*Extract to read*.
# In vivo engineering of chimeric antibody reprogrammed (CAR) B cells with fully tunable antibody response

> **NIH NIH R21** · UNIV OF NORTH CAROLINA CHAPEL HILL · 2024 · $233,250

## Abstract

The longstanding paradigm in vaccine development has been the introduction of immunogens that
culminates in generation of pathogen-binding antibodies (Ab). While the precise format of the antigen
presentation differs, all vaccines rely on somatic hypermutation of immunoglobulin genes in B cells to generate
Ab with greater affinity, avidity or anti-pathogen activity. Unfortunately, the natural variations in our immune
system leads to highly variable Ab responses, both in magnitude of the induced Ab response and the
breadth/potencies of the specific Ab clones generated, resulting in variable efficacy. Here, we seek to
overcome these shortcomings by directly reprogramming circulating B cells to secrete specific potent Ab of
interest, including stable integration of Ab-encoding transgenes into circulating B-cells. The resulting chimeric
antibody reprogrammed (CAR) B cells can produce Ab with magnitude, affinity and effector functions that
can all be controlled with molecular/genetic specificity. We refer to this as in vivo engineering of CAR-B cells.

*Input data*.
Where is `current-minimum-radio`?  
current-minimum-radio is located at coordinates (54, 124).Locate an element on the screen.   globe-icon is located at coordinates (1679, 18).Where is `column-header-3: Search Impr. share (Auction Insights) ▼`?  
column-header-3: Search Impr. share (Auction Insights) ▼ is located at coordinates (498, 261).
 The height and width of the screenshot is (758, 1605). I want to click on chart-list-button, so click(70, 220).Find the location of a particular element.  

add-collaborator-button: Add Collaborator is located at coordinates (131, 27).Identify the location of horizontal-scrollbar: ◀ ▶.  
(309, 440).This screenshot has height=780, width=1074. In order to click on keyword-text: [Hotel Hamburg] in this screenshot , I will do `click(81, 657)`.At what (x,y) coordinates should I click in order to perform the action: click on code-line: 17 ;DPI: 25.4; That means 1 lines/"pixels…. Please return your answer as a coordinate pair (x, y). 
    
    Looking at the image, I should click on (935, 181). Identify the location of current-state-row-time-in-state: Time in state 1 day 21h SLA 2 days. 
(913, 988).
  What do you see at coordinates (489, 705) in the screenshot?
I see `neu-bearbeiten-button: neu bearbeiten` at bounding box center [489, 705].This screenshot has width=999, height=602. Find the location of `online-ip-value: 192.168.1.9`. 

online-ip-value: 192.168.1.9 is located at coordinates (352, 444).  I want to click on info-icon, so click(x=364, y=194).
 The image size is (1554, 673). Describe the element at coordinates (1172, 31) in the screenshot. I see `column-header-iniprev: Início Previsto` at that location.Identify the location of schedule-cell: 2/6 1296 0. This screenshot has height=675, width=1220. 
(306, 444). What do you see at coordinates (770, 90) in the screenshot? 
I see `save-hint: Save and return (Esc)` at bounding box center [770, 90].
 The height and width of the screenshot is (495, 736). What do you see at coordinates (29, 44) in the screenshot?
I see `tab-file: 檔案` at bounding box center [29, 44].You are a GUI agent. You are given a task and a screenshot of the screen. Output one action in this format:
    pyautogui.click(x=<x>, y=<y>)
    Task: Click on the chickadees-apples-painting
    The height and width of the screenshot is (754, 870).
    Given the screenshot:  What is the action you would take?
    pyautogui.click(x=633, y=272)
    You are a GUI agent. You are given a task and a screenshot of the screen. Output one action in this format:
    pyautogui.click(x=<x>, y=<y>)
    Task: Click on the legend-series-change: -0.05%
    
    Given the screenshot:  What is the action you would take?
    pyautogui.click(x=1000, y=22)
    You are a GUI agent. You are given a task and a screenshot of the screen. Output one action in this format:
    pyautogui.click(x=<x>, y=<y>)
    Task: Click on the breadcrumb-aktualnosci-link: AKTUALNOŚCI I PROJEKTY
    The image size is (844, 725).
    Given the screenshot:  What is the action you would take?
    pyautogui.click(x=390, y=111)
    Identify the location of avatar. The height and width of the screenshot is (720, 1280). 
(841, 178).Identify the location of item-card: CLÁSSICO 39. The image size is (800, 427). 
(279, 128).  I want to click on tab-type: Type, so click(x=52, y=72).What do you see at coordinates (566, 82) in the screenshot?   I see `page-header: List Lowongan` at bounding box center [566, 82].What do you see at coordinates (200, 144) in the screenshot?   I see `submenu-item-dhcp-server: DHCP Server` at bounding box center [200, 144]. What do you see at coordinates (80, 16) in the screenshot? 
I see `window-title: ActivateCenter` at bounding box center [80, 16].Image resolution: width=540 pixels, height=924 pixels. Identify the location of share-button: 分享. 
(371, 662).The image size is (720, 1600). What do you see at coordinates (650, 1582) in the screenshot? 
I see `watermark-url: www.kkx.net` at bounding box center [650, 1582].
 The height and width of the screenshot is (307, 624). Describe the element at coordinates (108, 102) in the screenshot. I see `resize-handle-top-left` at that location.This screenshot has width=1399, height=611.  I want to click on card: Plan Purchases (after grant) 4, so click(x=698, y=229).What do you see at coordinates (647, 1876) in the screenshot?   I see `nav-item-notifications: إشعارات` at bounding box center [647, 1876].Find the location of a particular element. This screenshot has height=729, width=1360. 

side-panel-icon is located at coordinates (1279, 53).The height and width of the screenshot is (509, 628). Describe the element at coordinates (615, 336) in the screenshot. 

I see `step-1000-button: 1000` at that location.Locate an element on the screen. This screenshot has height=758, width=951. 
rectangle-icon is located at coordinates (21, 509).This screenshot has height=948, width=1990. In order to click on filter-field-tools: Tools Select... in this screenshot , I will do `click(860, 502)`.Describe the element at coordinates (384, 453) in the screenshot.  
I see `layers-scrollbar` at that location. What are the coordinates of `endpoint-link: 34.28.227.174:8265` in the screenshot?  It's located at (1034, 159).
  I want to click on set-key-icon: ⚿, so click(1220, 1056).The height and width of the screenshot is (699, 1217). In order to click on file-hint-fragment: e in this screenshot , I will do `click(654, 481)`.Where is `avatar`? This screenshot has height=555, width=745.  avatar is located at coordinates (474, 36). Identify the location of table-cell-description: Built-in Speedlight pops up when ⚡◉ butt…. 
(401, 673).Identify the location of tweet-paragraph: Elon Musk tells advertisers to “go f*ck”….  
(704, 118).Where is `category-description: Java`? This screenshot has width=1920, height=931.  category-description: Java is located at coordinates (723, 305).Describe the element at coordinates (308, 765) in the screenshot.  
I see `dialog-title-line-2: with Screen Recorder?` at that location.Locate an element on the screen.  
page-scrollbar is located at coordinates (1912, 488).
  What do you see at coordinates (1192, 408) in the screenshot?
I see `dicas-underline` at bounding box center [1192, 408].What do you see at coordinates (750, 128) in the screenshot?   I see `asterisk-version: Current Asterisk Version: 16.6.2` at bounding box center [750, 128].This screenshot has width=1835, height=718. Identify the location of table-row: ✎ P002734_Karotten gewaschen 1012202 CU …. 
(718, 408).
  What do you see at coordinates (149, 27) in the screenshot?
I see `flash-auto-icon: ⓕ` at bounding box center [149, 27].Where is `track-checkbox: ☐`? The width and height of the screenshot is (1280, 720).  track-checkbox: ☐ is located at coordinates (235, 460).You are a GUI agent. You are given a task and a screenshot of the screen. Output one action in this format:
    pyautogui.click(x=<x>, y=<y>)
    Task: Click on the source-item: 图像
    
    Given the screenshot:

*What you need to do*.
a – List the antibody properties that the abstract on CAR B cells says can be controlled with molecular/genetic specificity.
b – Continue the abstract on engineering CAR B cells in vivo from its final sentence.

*Answers per task*.
a – magnitude, affinity, effector functions

b –
 The key to realizing this vision is a delivery platform that can facilitate highly specific transduction of B-
cells in vivo. We have engineered lentivirus (LV) vectors that effectively transduce circulating immune cells.
Our first-generation system achieved highly specific transduction of circulating T-cells even at very low
virus:cell ratio, and generated substantial CAR-T cells in the circulation and in tumor of immune-deficient NSG
mice with highly aggressive BV173 lymphoma, leading to effective suppression of the tumor and prolonged
survival. We have since improved upon our first-generation system with a second-generation LV system
incorporating the Nipah virus fusion protein. Nipah LV (NLV), coupled with a proprietary combo of
transduction enhancers (TE), efficiently and specifically transduced non-activated B-cells in human PBMCs.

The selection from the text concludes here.